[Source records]
##############################
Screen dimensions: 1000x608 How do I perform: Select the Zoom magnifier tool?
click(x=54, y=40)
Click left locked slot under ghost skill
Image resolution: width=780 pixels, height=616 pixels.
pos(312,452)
##############################
» **Work task**: All entries are to be returned word for word.

» **Exercise answer**:
Screen dimensions: 1000x608 How do I perform: Select the Zoom magnifier tool?
click(x=54, y=40)
Click left locked slot under ghost skill
Image resolution: width=780 pixels, height=616 pixels.
pos(312,452)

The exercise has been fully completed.